Message received on not daring to question official figures - I guess this is in line with your hoping that the ECB can fix their mess. Accepting official data unquestioningly is in line with your cultist ways.
 
Are these the ECB's projections? Can you provide a link to that data please
No, not ECB projections.
The chart is based on the yields on inflation linked bonds. It just infers the market expectations of inflation by looking at the difference in yield on OATi bonds Vs normal government bonds.
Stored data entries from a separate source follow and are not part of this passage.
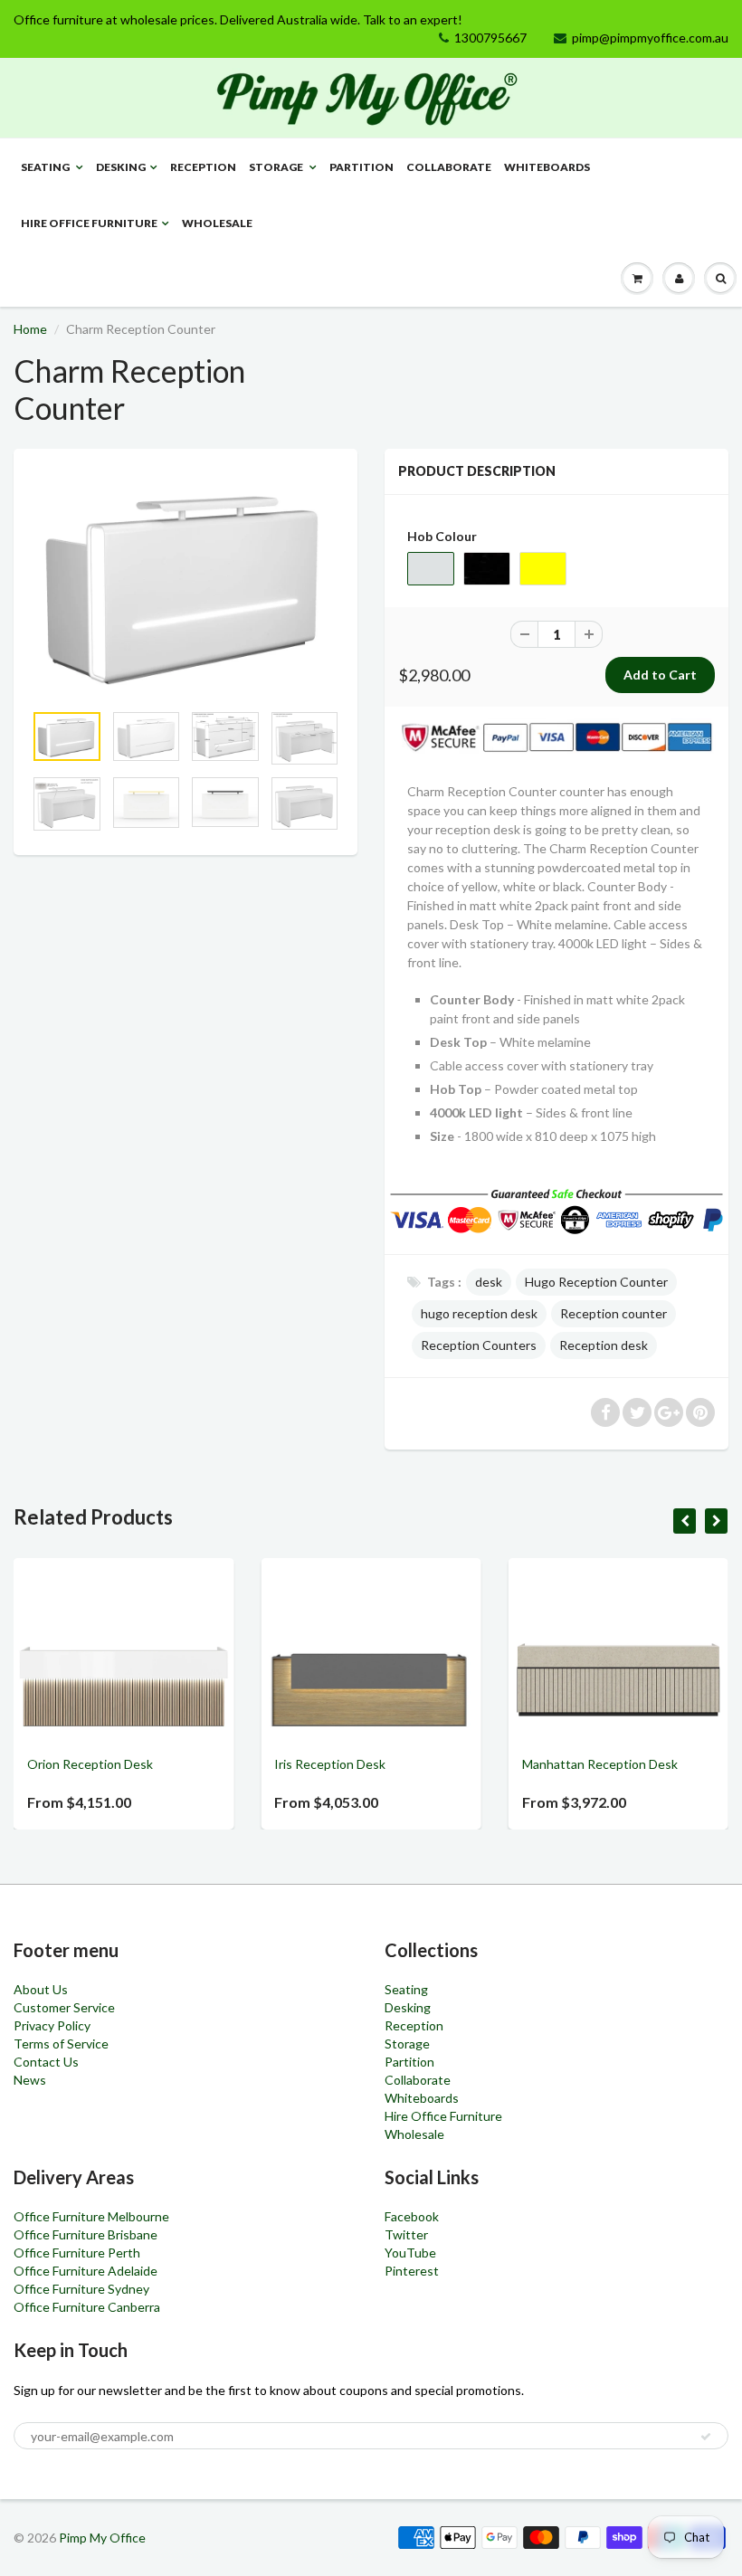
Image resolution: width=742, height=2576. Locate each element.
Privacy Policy (52, 2025)
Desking (121, 167)
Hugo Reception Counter (596, 1281)
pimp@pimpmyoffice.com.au (650, 37)
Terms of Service (61, 2043)
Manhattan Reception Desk (536, 1764)
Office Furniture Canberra (87, 2307)
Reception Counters (479, 1345)
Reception (203, 167)
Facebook (412, 2216)
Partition (361, 167)
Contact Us (46, 2061)
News (30, 2079)
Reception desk (603, 1345)
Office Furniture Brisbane (85, 2234)
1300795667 (490, 37)
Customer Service (64, 2007)
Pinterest (412, 2270)
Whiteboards (547, 167)
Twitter (406, 2234)
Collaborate (448, 167)
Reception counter (613, 1313)
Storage (277, 167)
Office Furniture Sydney (81, 2288)
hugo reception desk (479, 1313)
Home (30, 329)
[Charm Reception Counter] (185, 583)
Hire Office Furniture (89, 223)
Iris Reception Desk (266, 1764)
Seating (46, 167)
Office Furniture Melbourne (91, 2216)
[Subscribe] (705, 2436)
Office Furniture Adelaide (85, 2270)
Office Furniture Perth (77, 2252)
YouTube (410, 2252)
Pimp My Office (102, 2537)
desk (488, 1281)
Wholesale (217, 223)
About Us (41, 1989)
So for bonds with a 2028 maturity, the money markets are pricing an inflation expectation of 0.7%
 
This is the source of the figure in #515. It is an official website of the French government. But the inflation expectations have nothing to do with any official projections. It is what the gnomes are betting their very considerable trillions on the outlook for official inflation. I personally give it more credibility than a tweet from Reddit investors.
It is clear now that the fear of hyperinflation is partly behind the btc surge, although the Muskie effect has also been enormous. If the gnomes are right or even if Mme Lagarde has her wicked way and gets inflation up to 2% I can't see the hyperinflation insurance aspect of btc lasting till 2028.